REQUEST:
Please copy out the material below, from the line with "You are a computer-use agent. Viewport: 797px" up to and including the line with "The width and height of the screenshot is (326, 184).", character for character.
-- start of INPUT RECORDS --
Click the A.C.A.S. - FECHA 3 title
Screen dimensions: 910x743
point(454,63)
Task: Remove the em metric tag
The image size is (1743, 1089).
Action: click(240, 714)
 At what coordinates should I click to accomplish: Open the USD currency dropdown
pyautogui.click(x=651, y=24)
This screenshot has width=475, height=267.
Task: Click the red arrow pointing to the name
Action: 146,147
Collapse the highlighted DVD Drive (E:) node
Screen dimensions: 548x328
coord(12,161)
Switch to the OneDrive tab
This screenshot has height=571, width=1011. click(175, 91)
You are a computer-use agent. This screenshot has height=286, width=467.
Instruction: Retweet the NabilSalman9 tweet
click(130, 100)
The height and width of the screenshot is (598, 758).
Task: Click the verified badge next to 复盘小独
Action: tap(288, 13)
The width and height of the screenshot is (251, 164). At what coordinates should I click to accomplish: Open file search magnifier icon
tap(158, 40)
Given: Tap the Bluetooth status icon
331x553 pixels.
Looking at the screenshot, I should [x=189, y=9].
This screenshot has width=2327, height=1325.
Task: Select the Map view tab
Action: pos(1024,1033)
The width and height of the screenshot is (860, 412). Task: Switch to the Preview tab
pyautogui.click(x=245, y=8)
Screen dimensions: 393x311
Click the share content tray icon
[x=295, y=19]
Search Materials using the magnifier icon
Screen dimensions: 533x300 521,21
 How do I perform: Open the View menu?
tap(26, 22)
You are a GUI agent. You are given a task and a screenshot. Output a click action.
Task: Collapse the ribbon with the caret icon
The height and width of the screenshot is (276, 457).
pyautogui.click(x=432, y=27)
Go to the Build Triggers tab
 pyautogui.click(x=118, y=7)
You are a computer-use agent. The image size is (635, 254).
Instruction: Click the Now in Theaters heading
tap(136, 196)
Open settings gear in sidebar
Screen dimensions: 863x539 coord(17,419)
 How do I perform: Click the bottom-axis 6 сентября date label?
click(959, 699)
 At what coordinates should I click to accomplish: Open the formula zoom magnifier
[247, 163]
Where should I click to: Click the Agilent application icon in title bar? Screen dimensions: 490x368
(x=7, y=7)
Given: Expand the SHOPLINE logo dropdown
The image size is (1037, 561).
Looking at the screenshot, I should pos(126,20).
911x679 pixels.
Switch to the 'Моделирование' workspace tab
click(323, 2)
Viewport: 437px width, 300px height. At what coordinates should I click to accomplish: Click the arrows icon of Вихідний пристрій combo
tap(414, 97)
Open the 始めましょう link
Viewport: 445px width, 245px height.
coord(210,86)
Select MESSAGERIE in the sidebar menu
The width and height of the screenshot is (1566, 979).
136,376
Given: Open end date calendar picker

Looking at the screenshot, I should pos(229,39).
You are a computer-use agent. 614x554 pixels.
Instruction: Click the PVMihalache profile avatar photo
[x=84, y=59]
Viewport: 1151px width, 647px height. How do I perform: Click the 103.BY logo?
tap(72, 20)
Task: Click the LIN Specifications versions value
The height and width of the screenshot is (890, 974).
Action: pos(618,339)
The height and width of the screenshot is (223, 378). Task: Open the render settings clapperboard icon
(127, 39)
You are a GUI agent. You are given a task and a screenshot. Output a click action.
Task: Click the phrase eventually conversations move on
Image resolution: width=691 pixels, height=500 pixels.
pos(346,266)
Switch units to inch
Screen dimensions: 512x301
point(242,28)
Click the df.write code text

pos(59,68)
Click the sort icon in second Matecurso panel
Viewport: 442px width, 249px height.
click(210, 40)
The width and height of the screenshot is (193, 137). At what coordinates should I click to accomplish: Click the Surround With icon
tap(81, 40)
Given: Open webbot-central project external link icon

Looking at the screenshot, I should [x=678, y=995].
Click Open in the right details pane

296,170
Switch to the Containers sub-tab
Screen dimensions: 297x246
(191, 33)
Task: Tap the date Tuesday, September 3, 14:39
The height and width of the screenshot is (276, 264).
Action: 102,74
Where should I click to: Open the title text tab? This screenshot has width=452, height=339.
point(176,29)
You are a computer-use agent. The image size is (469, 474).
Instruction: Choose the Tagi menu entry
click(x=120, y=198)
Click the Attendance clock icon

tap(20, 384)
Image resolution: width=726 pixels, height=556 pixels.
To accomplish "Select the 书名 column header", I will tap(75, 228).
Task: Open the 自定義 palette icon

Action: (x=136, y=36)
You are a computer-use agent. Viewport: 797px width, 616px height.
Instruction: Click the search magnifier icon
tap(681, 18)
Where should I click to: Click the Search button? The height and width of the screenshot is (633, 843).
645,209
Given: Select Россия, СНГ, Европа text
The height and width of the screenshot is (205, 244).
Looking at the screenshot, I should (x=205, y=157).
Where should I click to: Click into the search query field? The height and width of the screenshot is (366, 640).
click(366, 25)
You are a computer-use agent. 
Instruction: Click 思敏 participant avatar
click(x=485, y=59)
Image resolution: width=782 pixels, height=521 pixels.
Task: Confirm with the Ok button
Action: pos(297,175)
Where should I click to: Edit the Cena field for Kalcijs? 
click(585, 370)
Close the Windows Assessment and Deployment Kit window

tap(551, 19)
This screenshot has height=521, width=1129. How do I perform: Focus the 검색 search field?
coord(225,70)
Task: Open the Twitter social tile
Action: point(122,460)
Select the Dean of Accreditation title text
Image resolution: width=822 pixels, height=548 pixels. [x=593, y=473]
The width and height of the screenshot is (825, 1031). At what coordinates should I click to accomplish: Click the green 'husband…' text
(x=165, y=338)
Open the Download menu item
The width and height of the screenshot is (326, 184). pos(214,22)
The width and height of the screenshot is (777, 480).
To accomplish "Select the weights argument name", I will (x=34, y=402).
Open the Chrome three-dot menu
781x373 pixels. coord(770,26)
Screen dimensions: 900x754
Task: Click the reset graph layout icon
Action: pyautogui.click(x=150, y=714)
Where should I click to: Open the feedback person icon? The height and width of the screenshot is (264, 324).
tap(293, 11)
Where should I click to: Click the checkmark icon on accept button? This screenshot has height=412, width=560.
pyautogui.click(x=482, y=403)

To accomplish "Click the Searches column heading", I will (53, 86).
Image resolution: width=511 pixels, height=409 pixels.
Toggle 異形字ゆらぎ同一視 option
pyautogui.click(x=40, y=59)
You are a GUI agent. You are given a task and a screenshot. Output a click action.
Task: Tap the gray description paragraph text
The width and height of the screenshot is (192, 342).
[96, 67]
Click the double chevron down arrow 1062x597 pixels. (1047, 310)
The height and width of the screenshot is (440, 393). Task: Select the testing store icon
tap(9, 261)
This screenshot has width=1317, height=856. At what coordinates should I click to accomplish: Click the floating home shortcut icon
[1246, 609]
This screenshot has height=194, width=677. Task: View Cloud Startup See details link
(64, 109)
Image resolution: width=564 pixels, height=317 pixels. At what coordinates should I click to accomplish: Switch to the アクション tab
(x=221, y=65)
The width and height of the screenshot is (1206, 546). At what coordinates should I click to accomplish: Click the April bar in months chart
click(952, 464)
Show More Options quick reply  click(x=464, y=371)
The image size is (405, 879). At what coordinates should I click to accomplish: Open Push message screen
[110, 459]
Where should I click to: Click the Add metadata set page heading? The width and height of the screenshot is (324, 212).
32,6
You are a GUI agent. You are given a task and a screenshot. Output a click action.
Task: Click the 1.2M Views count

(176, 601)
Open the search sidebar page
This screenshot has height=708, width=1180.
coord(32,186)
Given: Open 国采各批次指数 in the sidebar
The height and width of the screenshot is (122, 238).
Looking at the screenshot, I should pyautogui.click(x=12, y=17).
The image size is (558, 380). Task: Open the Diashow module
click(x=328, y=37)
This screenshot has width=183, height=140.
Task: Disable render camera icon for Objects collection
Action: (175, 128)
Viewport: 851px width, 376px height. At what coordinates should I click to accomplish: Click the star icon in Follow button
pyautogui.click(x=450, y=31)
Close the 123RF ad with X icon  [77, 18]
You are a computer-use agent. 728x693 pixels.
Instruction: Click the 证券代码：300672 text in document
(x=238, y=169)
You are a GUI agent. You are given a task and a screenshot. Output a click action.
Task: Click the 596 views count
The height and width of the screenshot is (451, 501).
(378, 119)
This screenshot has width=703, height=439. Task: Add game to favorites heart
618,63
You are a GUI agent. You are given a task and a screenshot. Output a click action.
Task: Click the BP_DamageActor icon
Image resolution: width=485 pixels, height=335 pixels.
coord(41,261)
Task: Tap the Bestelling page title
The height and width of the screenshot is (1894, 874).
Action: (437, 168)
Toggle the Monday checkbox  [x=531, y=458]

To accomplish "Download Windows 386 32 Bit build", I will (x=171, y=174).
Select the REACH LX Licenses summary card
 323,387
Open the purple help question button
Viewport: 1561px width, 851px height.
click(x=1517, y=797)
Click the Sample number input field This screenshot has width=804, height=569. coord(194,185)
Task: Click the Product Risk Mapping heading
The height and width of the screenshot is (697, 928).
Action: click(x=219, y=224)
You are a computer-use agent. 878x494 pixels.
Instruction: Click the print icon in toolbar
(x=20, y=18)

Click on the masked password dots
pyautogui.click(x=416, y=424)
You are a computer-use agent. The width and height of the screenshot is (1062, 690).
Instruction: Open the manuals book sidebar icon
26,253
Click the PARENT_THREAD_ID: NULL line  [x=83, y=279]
-- end of INPUT RECORDS --
SOLVED EXERCISE:
You are a computer-use agent. Viewport: 797px width, 616px height.
Instruction: Click the search magnifier icon
tap(681, 18)
Where should I click to: Click the Search button? The height and width of the screenshot is (633, 843).
645,209
Given: Select Россия, СНГ, Европа text
The height and width of the screenshot is (205, 244).
Looking at the screenshot, I should (x=205, y=157).
Where should I click to: Click into the search query field? The height and width of the screenshot is (366, 640).
click(366, 25)
You are a computer-use agent. 
Instruction: Click 思敏 participant avatar
click(x=485, y=59)
Image resolution: width=782 pixels, height=521 pixels.
Task: Confirm with the Ok button
Action: pos(297,175)
Where should I click to: Edit the Cena field for Kalcijs? 
click(585, 370)
Close the Windows Assessment and Deployment Kit window

tap(551, 19)
This screenshot has height=521, width=1129. How do I perform: Focus the 검색 search field?
coord(225,70)
Task: Open the Twitter social tile
Action: point(122,460)
Select the Dean of Accreditation title text
Image resolution: width=822 pixels, height=548 pixels. [x=593, y=473]
The width and height of the screenshot is (825, 1031). At what coordinates should I click to accomplish: Click the green 'husband…' text
(x=165, y=338)
Open the Download menu item
The width and height of the screenshot is (326, 184). pos(214,22)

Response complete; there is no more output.